Internal monologue: California, winter, 45F, night
For heaven’s sake, is there no climactic mercy in this world? I can’t feel my nose and my car’s blowing cold air at me. Why the hell did I move off the equator? At least when I in Singapore I didn’t have to spend a hundred dollars making sure I’m wearing enough layers to survive the cold. How do people live in Canada? Is being painfully nice a survival mechanism? Maybe I can learn something from the Canadians. And maybe the intense shivering will constitute exercise since all I seem to be doing is drinking 5000 calorie hot chocolates. Not that I ever regret a hot chocolate, I just — oooh, I should be making soup. This is perfect soup weather.
Internal monologue: California, winter, 72F, day
Aw, today’s a beautiful day! Thank god I don’t live on the equator anymore; it always feels like being punched in the face with a damp sandbag whenever I land in Singapore. Damn it, I shouldn’t be enjoying this weather. It’s 72 bloody degrees and it’s winter. We must be heading towards the post-apocalyptic-wasteland version of the future. Maybe I should start stockpiling water. Where the hell would I keep it? What about an emergency bag, in case the geological event that’s supposed to hit the Pacific Northwest actually crosses Sacramento and enters the Bay Area? How hard is it to sew my passport into my clothing?

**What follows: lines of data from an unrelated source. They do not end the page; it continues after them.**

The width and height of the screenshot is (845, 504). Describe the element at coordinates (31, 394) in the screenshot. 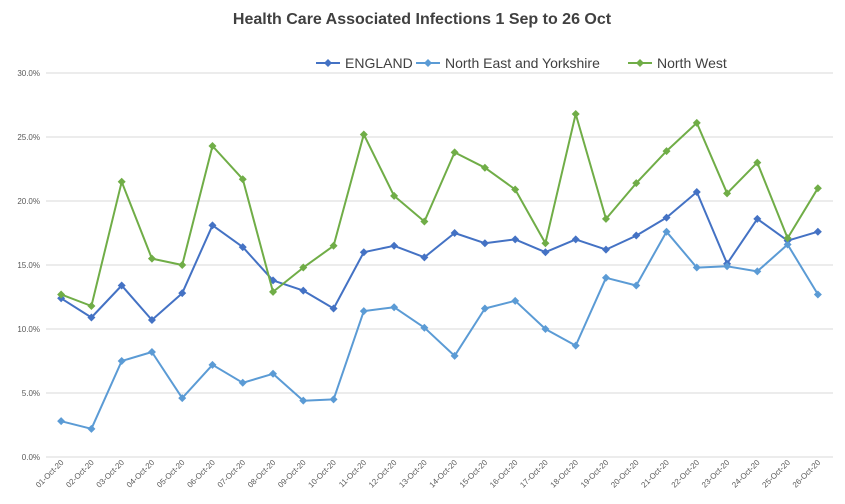

I see `y-tick-label: 5.0%` at that location.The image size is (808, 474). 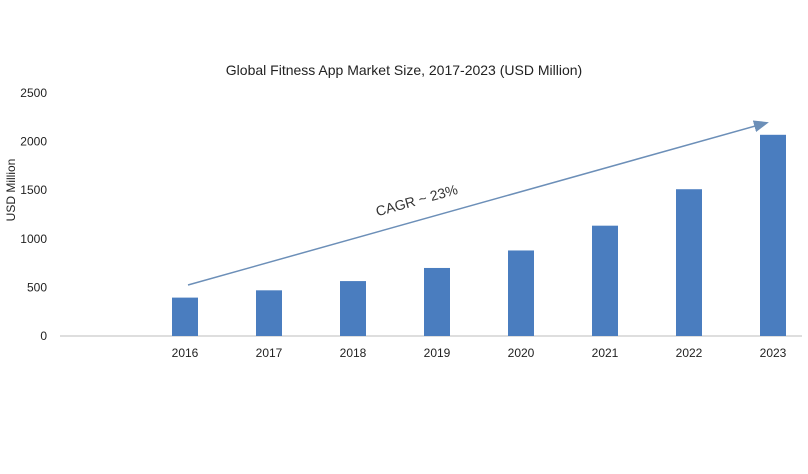 What do you see at coordinates (34, 142) in the screenshot?
I see `y-tick-label: 2000` at bounding box center [34, 142].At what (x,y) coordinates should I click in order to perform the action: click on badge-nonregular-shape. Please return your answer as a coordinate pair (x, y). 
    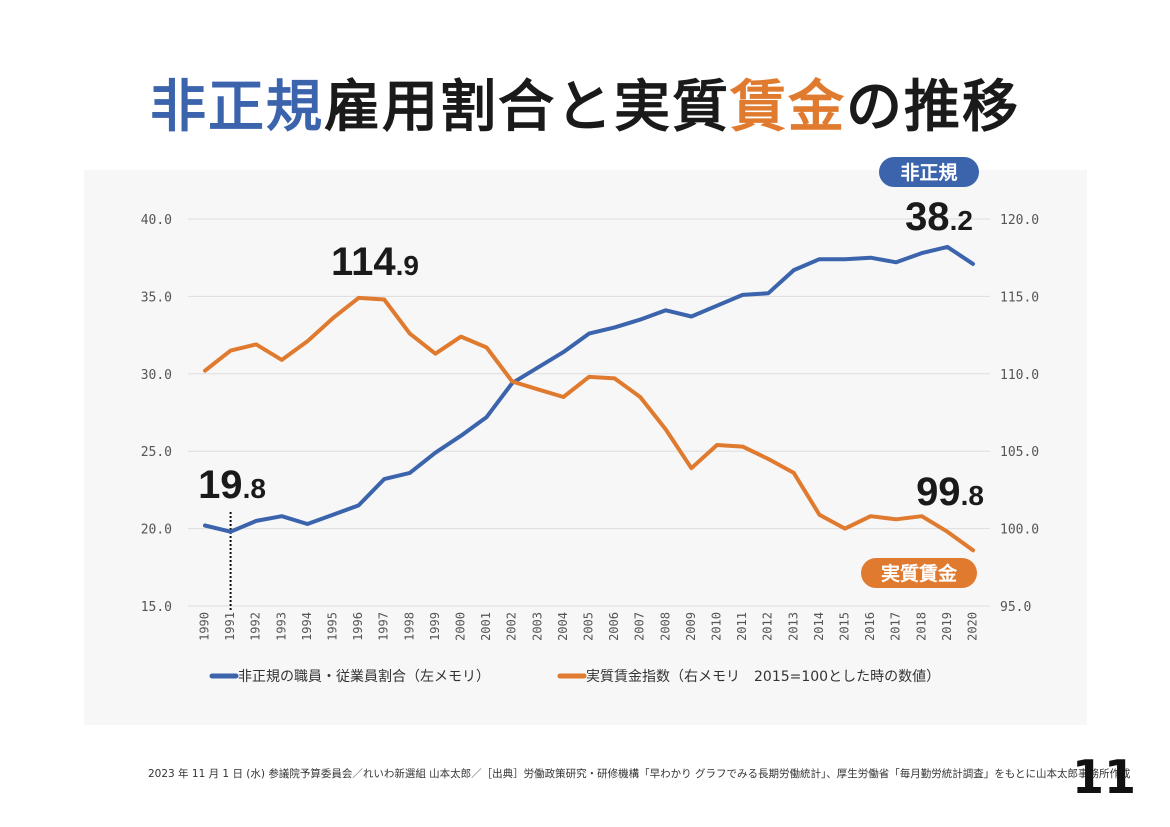
    Looking at the image, I should click on (929, 172).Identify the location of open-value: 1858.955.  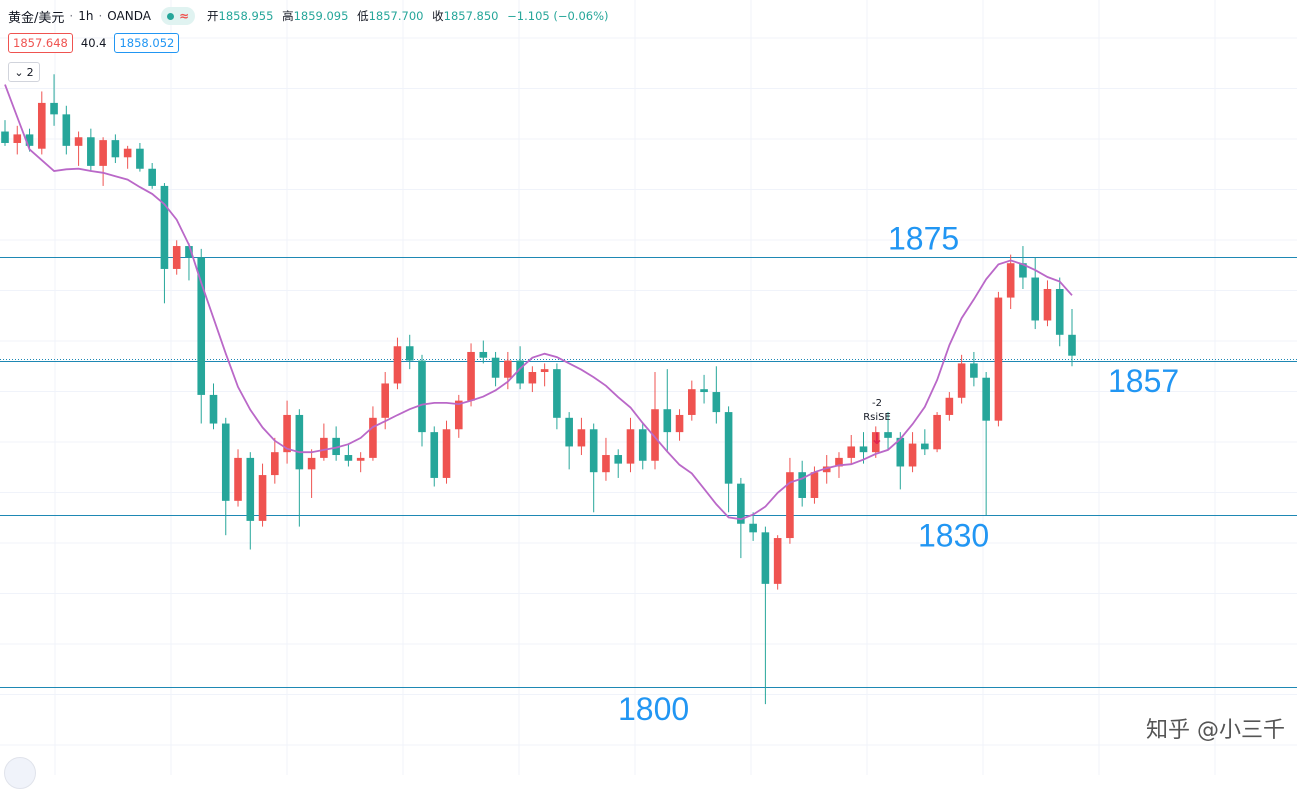
(246, 16).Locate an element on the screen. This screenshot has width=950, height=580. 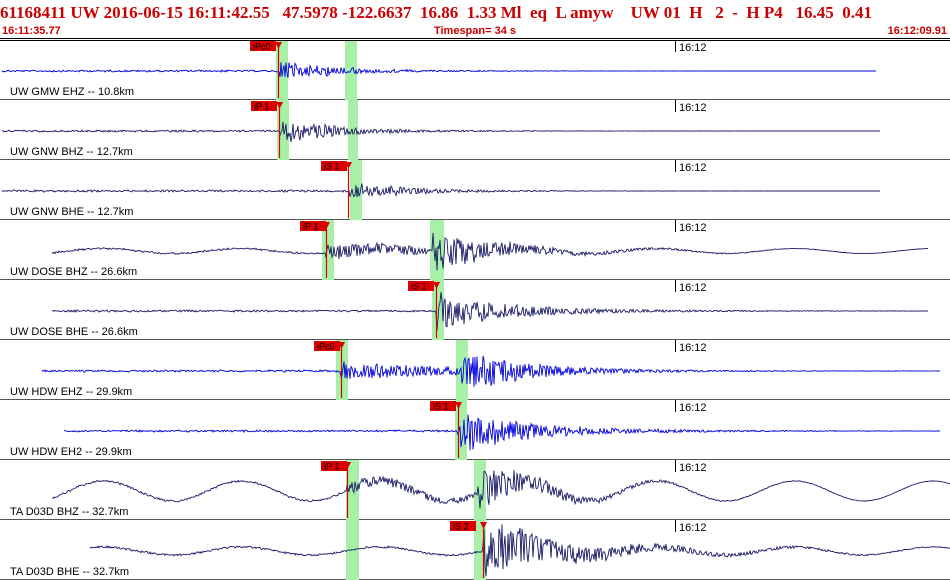
channel-label: UW DOSE BHE -- 26.6km is located at coordinates (74, 332).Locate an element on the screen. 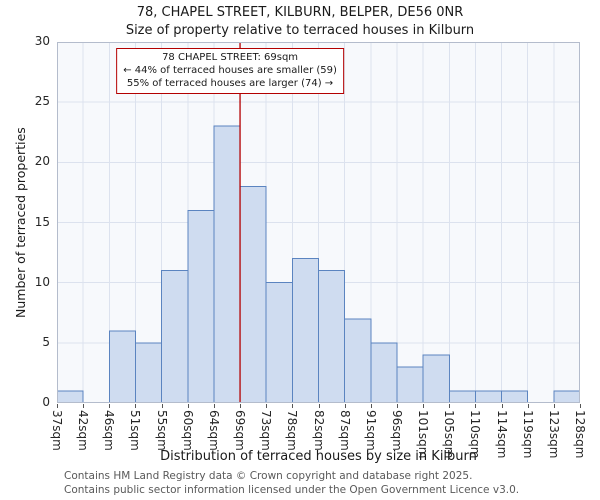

Internal monologue: California, summer, 85F, day
All right, this is more like summer. Being at the beach in California is so nice — there’s a breeze, the water’s right there in case I feel like doing something ill advised, like getting wet and cold, and I have sunglasses. I can’t believe these wimps who complain about how hot it is. I know heat, okay? It’s the kind of heat that makes you take three showers a day and makes it difficult to go running outside. It is so amusing to hear people complain about being sunburned. Thankfully, with my skin type, I — wait, did I remember to wear sunscreen? Is that my sunscreen I’m smelling, or someone else’s? How did I get sunburned? I’m Indian!